━━━ MATERIAL TO PROCESS ━━━

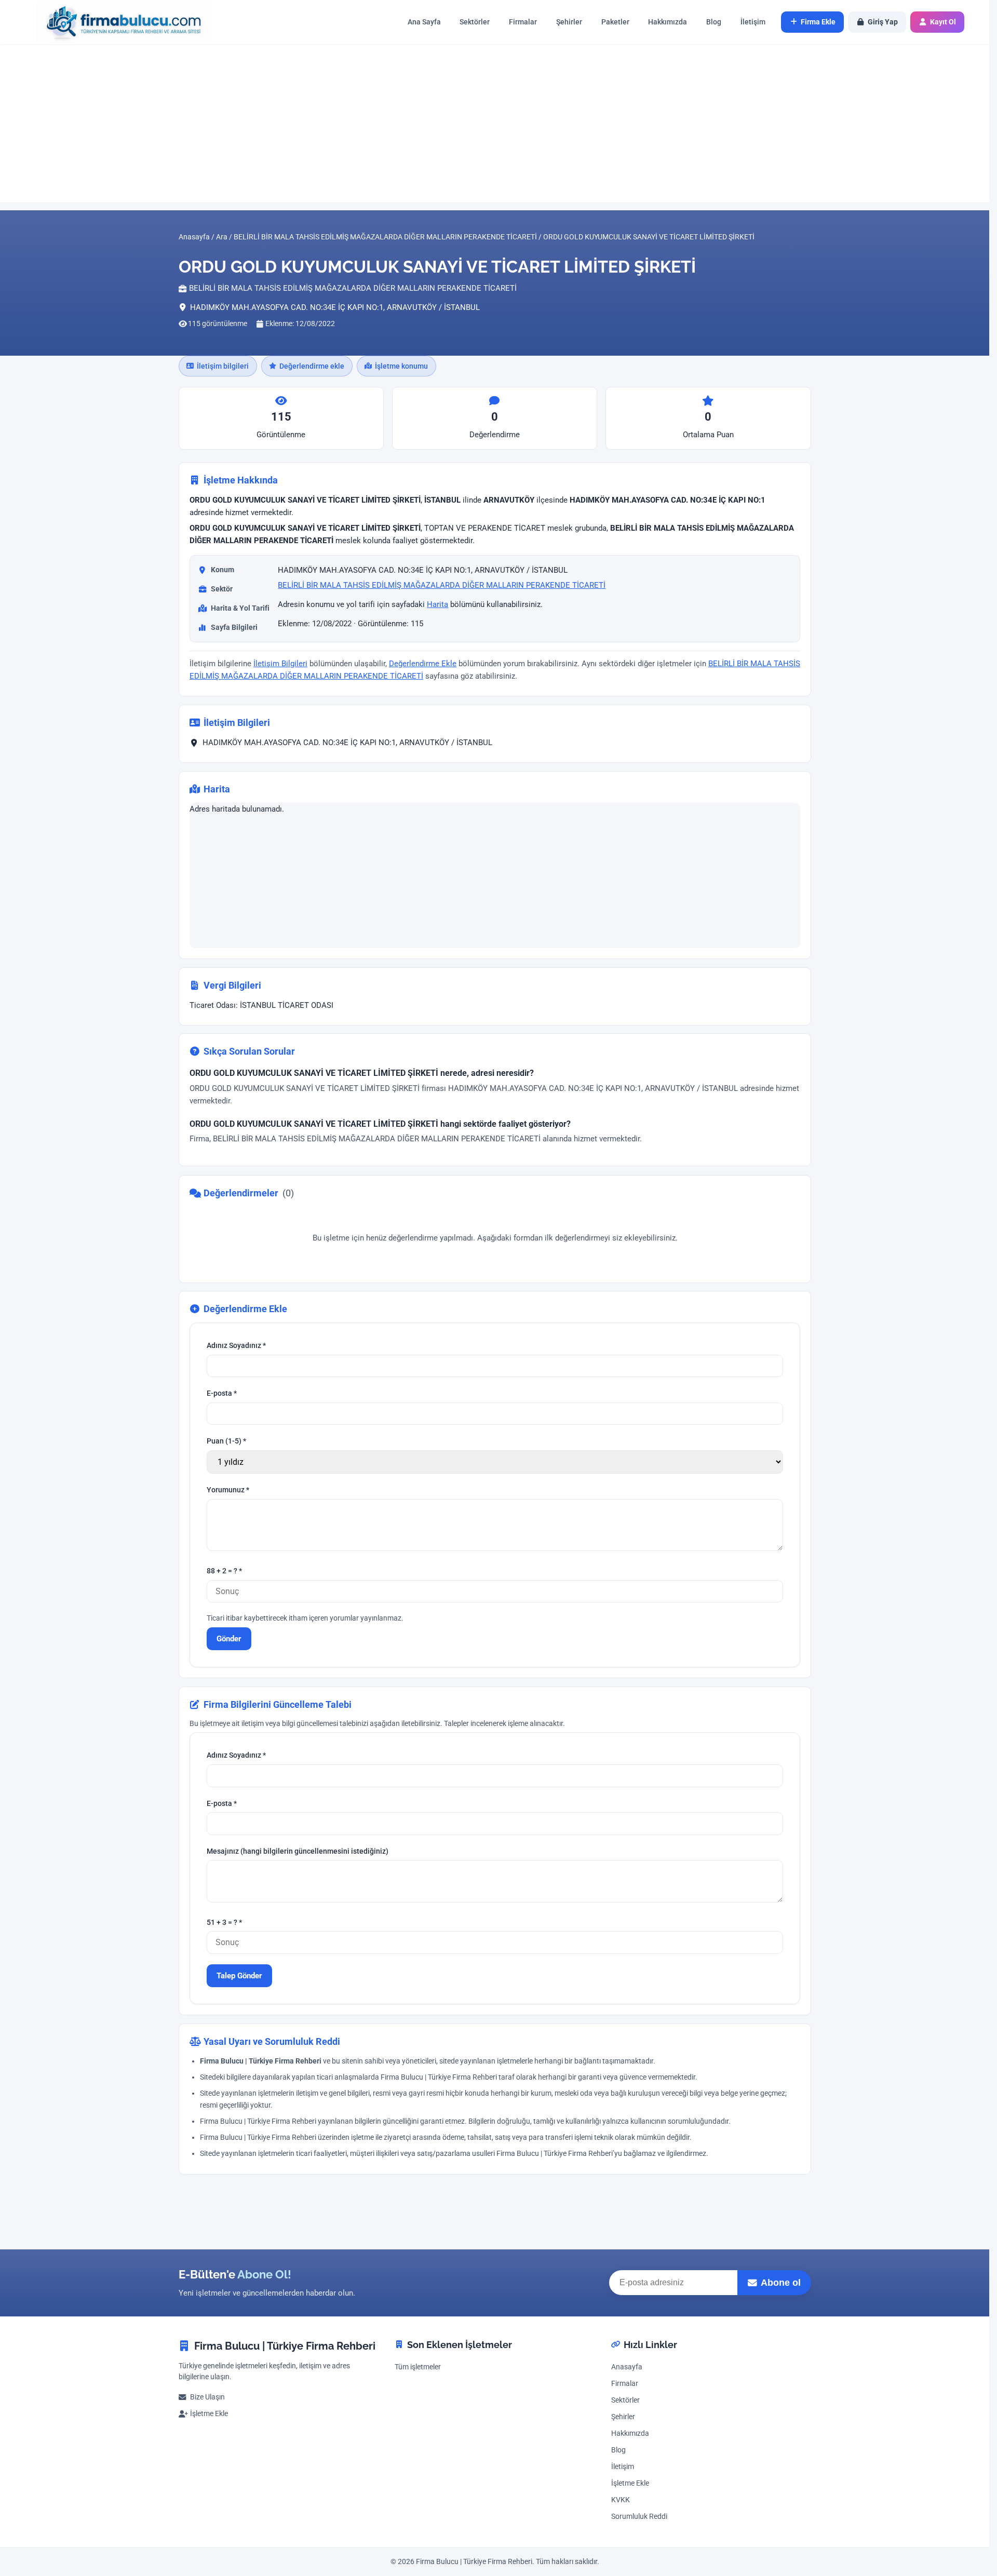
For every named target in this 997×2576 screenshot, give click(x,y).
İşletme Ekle (209, 2413)
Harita (437, 604)
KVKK (620, 2500)
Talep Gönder (239, 1975)
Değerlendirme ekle (311, 366)
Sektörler (475, 22)
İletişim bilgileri (223, 366)
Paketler (615, 22)
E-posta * (222, 1394)
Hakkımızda (667, 22)
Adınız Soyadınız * (236, 1346)
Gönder (229, 1638)
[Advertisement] (495, 123)
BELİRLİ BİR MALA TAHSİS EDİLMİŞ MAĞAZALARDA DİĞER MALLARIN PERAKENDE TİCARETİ (441, 585)
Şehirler (569, 22)
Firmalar (523, 22)
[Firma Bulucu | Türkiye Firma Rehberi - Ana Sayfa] (118, 22)
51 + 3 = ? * (224, 1922)
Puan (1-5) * (226, 1441)
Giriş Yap (883, 22)
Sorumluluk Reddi (639, 2516)
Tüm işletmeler (418, 2367)
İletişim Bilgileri (280, 663)
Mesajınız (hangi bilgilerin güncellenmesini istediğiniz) (297, 1851)
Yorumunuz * (228, 1490)
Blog (713, 22)
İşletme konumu (401, 366)
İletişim (752, 22)
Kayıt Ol (943, 22)
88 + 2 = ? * (224, 1571)
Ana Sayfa (424, 22)
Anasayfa (626, 2367)
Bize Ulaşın (207, 2397)
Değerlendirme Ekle (422, 663)
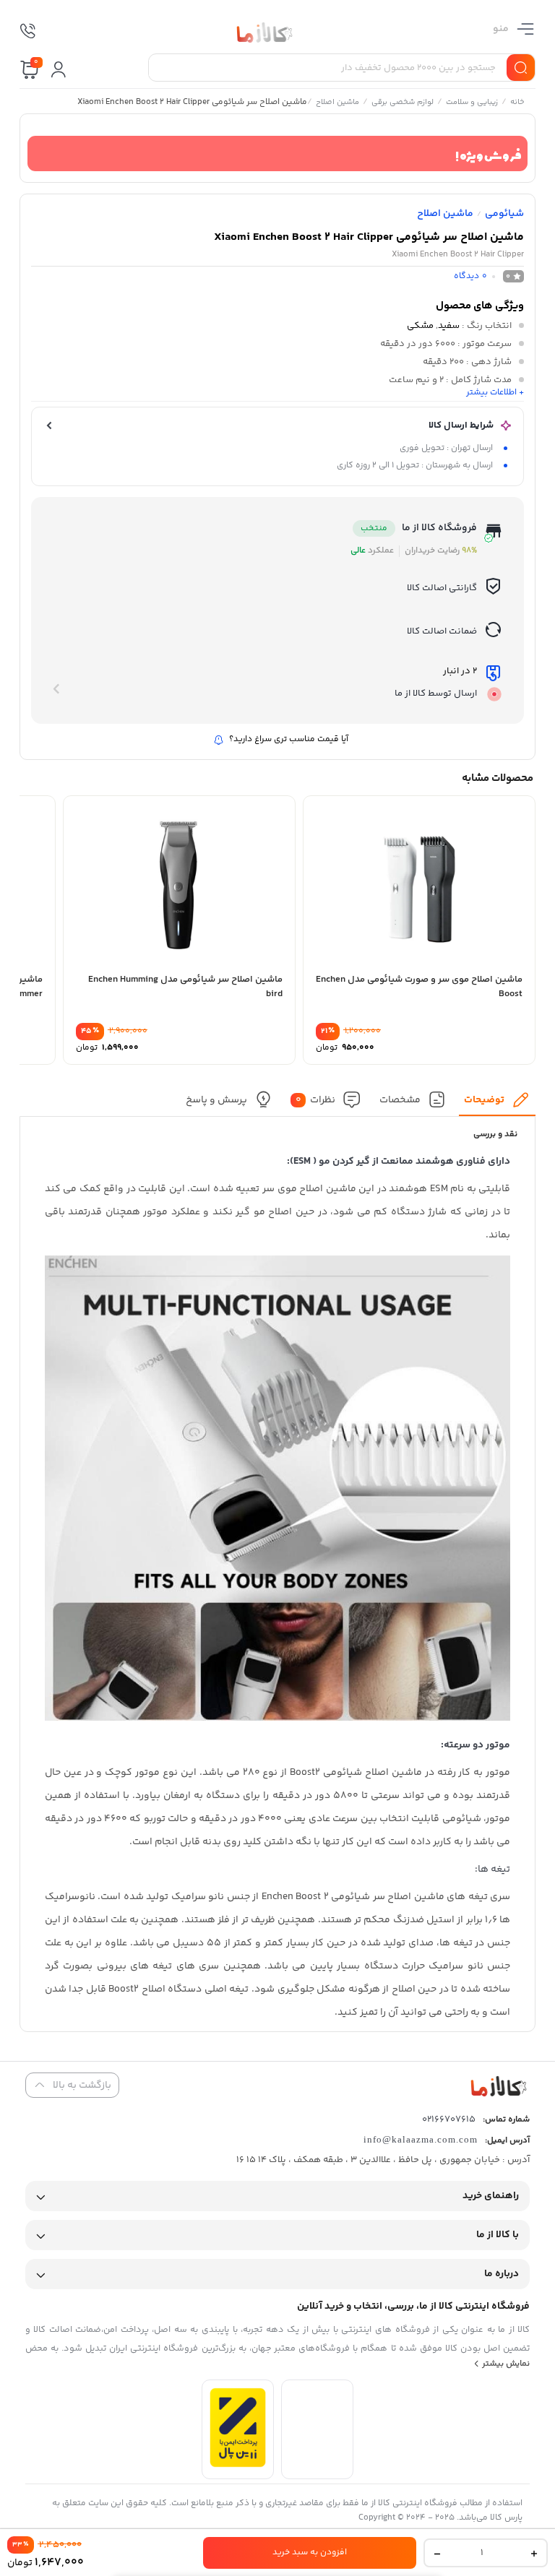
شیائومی (504, 214)
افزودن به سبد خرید (309, 2552)
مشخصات (400, 1100)
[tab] (497, 1103)
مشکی (420, 326)
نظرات (316, 1100)
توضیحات (484, 1100)
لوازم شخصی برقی (402, 103)
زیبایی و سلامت (472, 103)
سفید (449, 326)
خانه (517, 103)
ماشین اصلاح (337, 103)
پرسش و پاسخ (216, 1100)
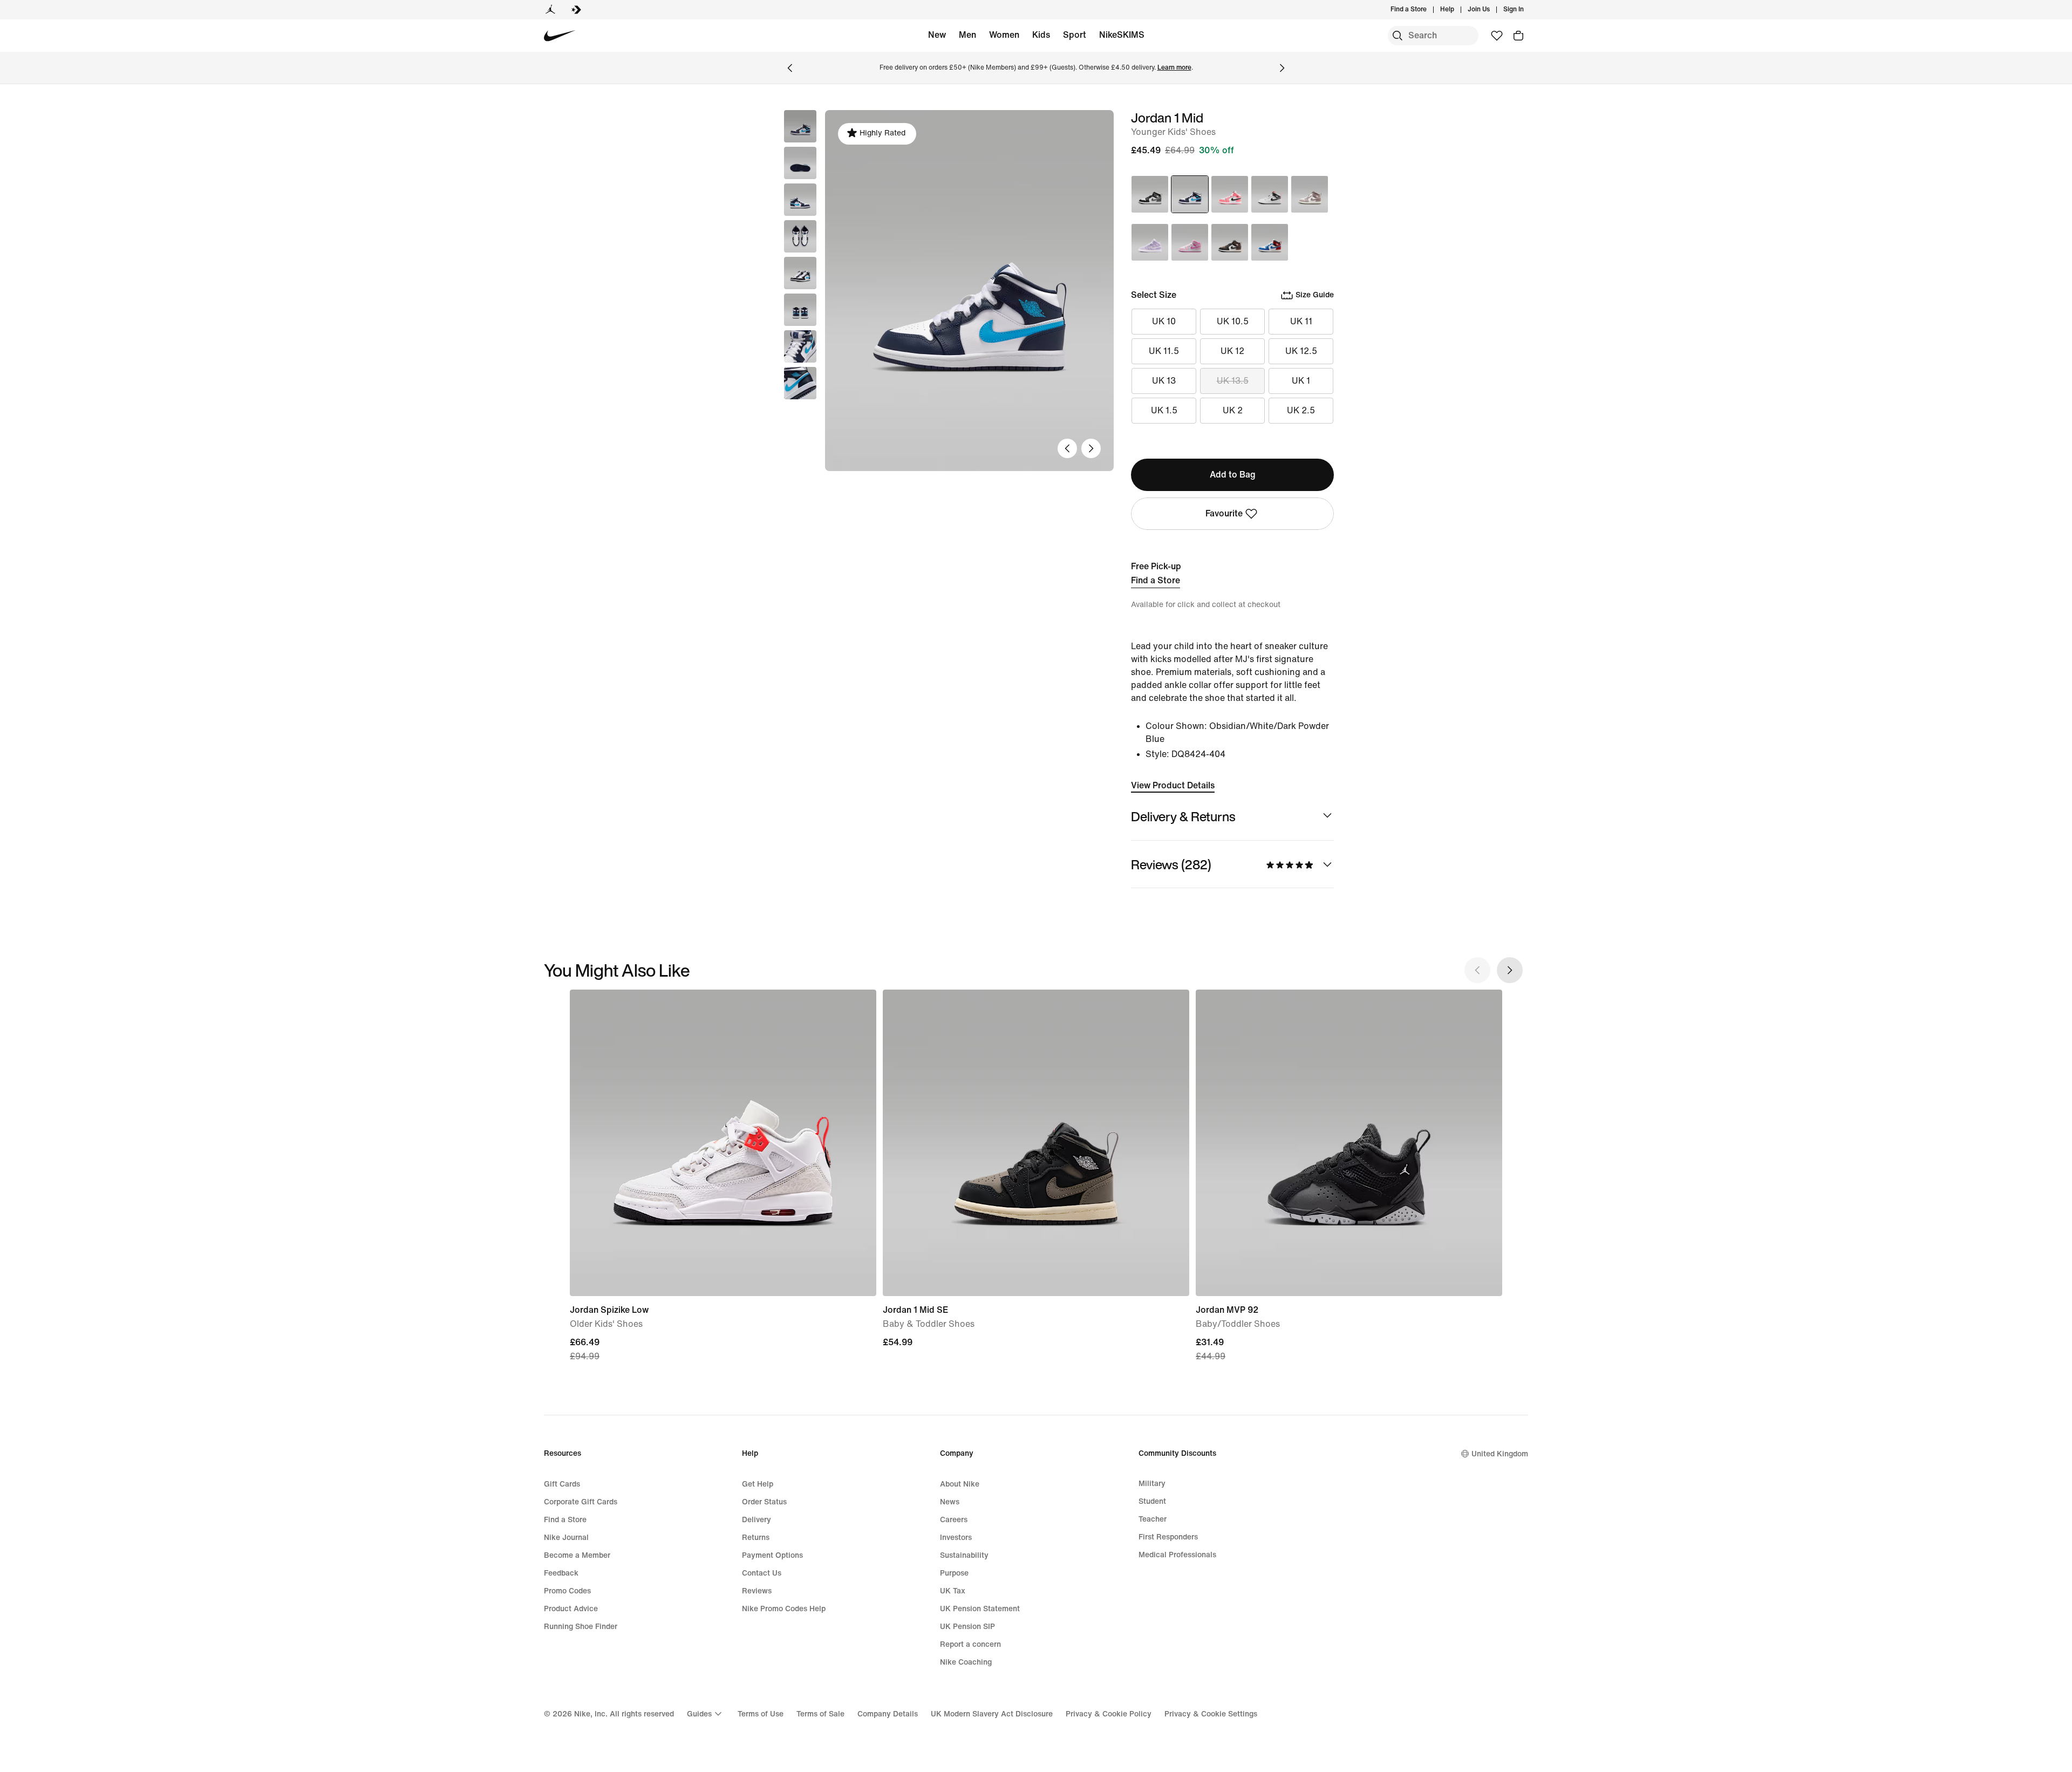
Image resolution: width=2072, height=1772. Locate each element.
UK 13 (1164, 380)
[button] (800, 163)
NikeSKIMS (1121, 34)
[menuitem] (1457, 9)
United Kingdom (1499, 1454)
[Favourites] (1497, 35)
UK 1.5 (1164, 410)
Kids (1041, 34)
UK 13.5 (1233, 380)
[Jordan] (550, 9)
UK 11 (1301, 321)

━━━

— EXERCISE DESCRIPTION —
Go back to the listing above and reproduce, exactly, the stretch from the line bearing "[Advertisement] (495, 123)" through the line bearing "Kids (1041, 34)", without its pictures.

— ANSWER TO THE EXERCISE —
[Advertisement] (495, 123)
BELİRLİ BİR MALA TAHSİS EDİLMİŞ MAĞAZALARDA DİĞER MALLARIN PERAKENDE TİCARETİ (441, 585)
Şehirler (569, 22)
Firmalar (523, 22)
[Firma Bulucu | Türkiye Firma Rehberi - Ana Sayfa] (118, 22)
51 + 3 = ? * (224, 1922)
Puan (1-5) * (226, 1441)
Giriş Yap (883, 22)
Sorumluluk Reddi (639, 2516)
Tüm işletmeler (418, 2367)
İletişim Bilgileri (280, 663)
Mesajınız (hangi bilgilerin güncellenmesini istediğiniz) (297, 1851)
Yorumunuz * (228, 1490)
Blog (713, 22)
İşletme konumu (401, 366)
İletişim (752, 22)
Kayıt Ol (943, 22)
88 + 2 = ? * (224, 1571)
Ana Sayfa (424, 22)
Anasayfa (626, 2367)
Bize Ulaşın (207, 2397)
Değerlendirme Ekle (422, 663)
شیائومی (504, 214)
افزودن به سبد خرید (309, 2552)
مشخصات (400, 1100)
[tab] (497, 1103)
مشکی (420, 326)
نظرات (316, 1100)
توضیحات (484, 1100)
لوازم شخصی برقی (402, 103)
زیبایی و سلامت (472, 103)
سفید (449, 326)
خانه (517, 103)
ماشین اصلاح (337, 103)
پرسش و پاسخ (216, 1100)
Image resolution: width=2072, height=1772. Locate each element.
UK 13 (1164, 380)
[button] (800, 163)
NikeSKIMS (1121, 34)
[menuitem] (1457, 9)
United Kingdom (1499, 1454)
[Favourites] (1497, 35)
UK 1.5 (1164, 410)
Kids (1041, 34)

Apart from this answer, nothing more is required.